What you will do: With the pictures left out, transcribe exactly the lines from the one with "Task: Click the" through the end of the data.

----------------------------------------

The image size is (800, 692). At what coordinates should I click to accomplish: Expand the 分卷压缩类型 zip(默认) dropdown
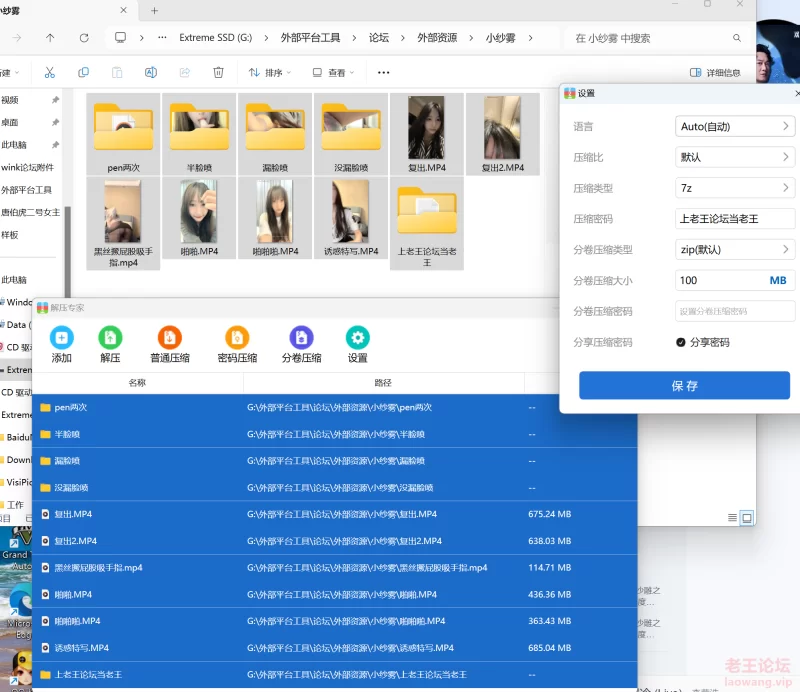(x=735, y=250)
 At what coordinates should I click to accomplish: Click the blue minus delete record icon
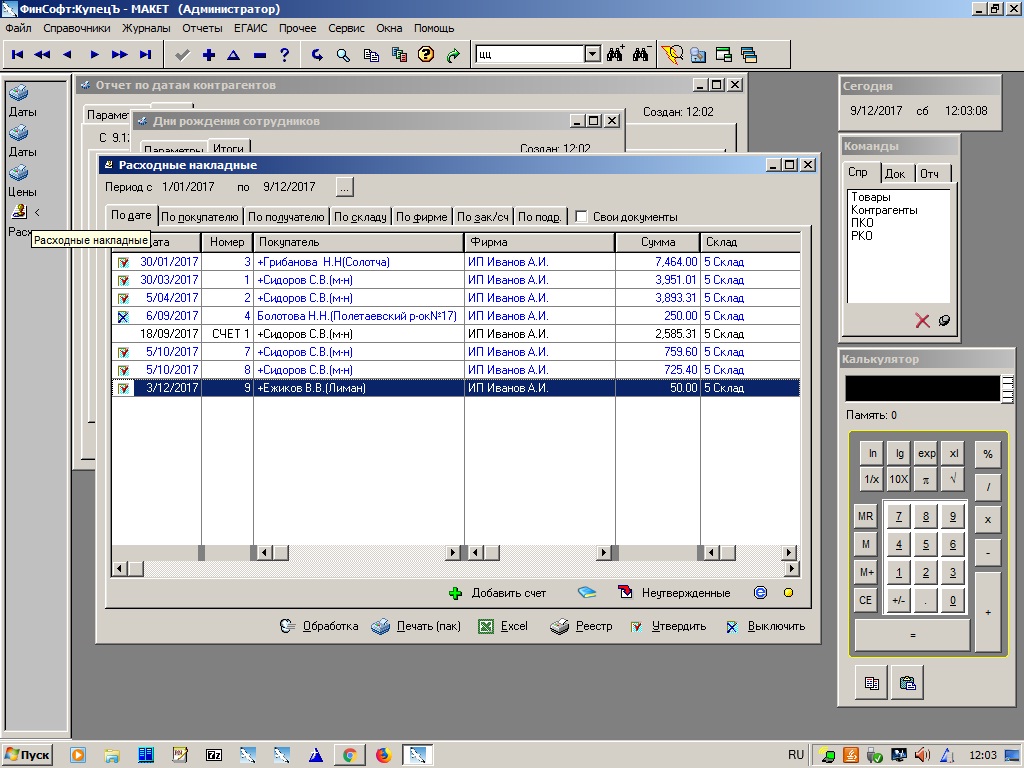[x=260, y=55]
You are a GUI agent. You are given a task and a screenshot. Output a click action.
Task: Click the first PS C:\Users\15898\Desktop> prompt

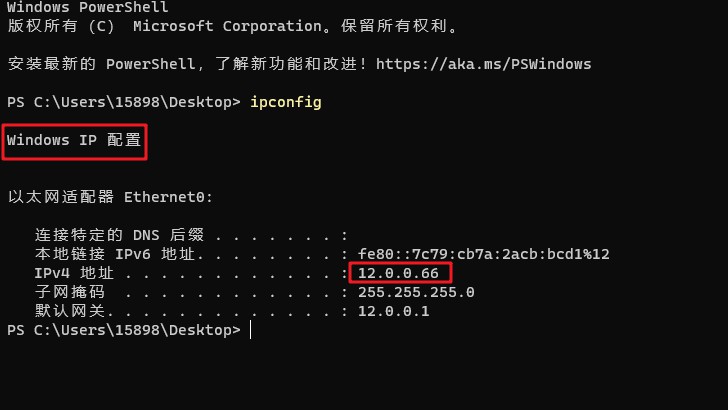[123, 102]
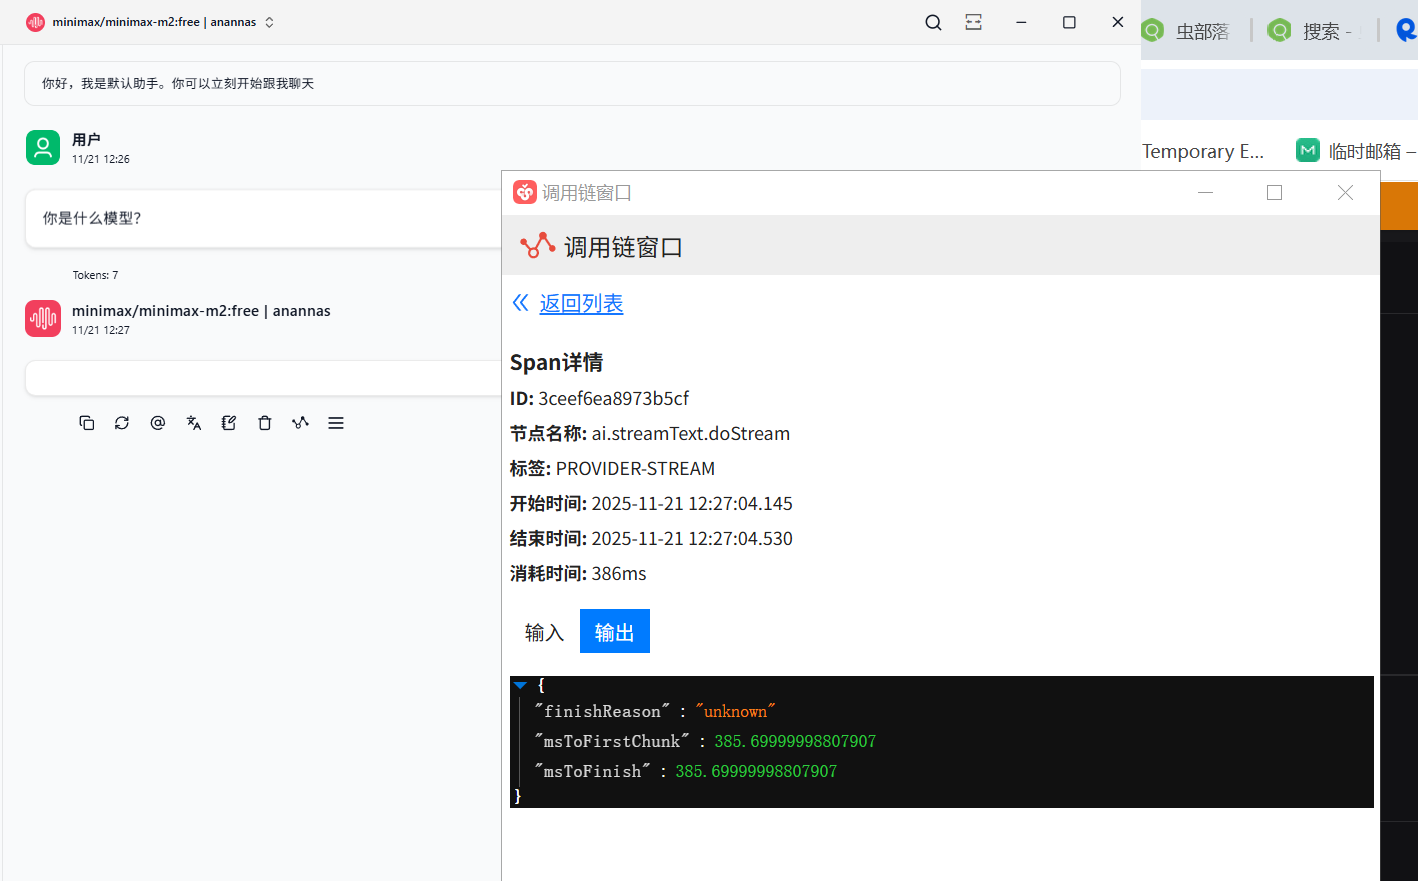This screenshot has width=1418, height=881.
Task: Select the 输出 tab
Action: point(614,632)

----------------------------------------

Answer to this exercise:
Task: Click the first PS C:\Users\15898\Desktop> prompt

[123, 102]
This screenshot has width=1418, height=881.
Task: Select the 输出 tab
Action: point(614,632)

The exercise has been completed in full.